##### Input data

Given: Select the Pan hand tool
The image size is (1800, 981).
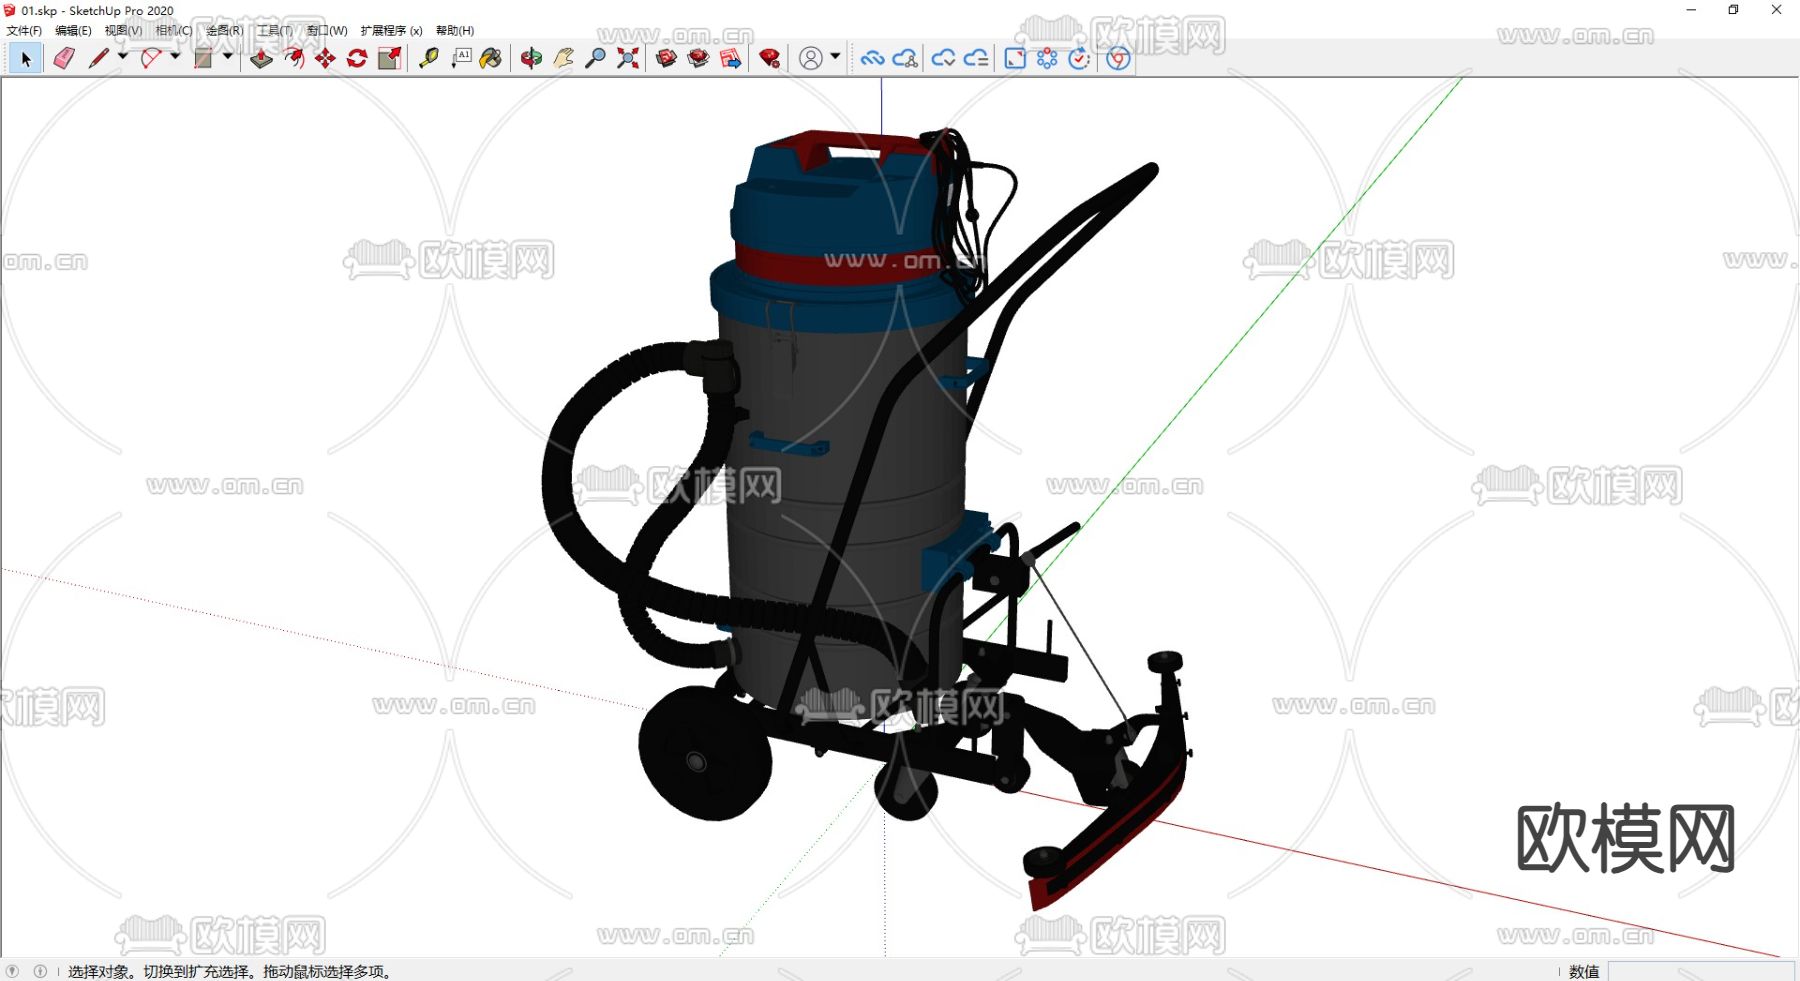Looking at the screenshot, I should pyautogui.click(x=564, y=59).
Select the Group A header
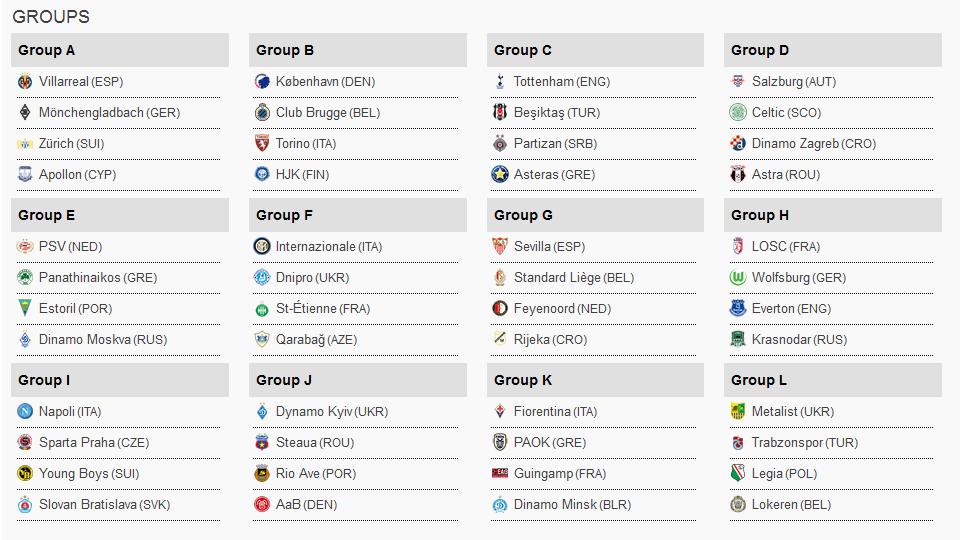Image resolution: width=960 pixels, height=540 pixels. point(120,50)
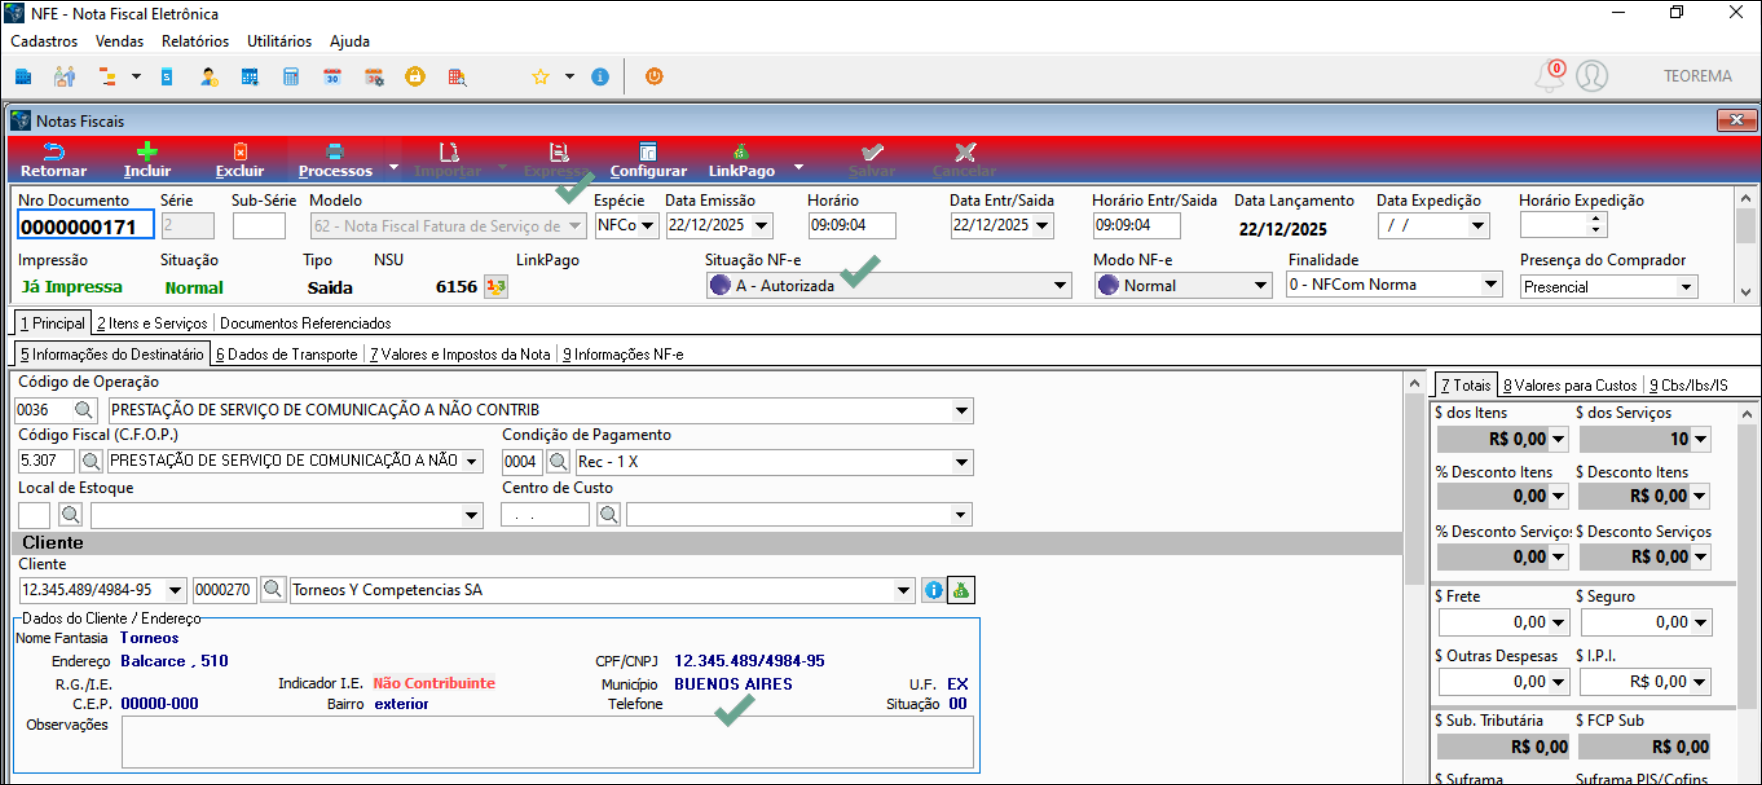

##########

Your goal:
Type the material out again exactly. Skip the pictures.

Problem solution:
Given: Select the Pan hand tool
The image size is (1800, 981).
Looking at the screenshot, I should pyautogui.click(x=564, y=59).
Select the Group A header
Image resolution: width=960 pixels, height=540 pixels. point(120,50)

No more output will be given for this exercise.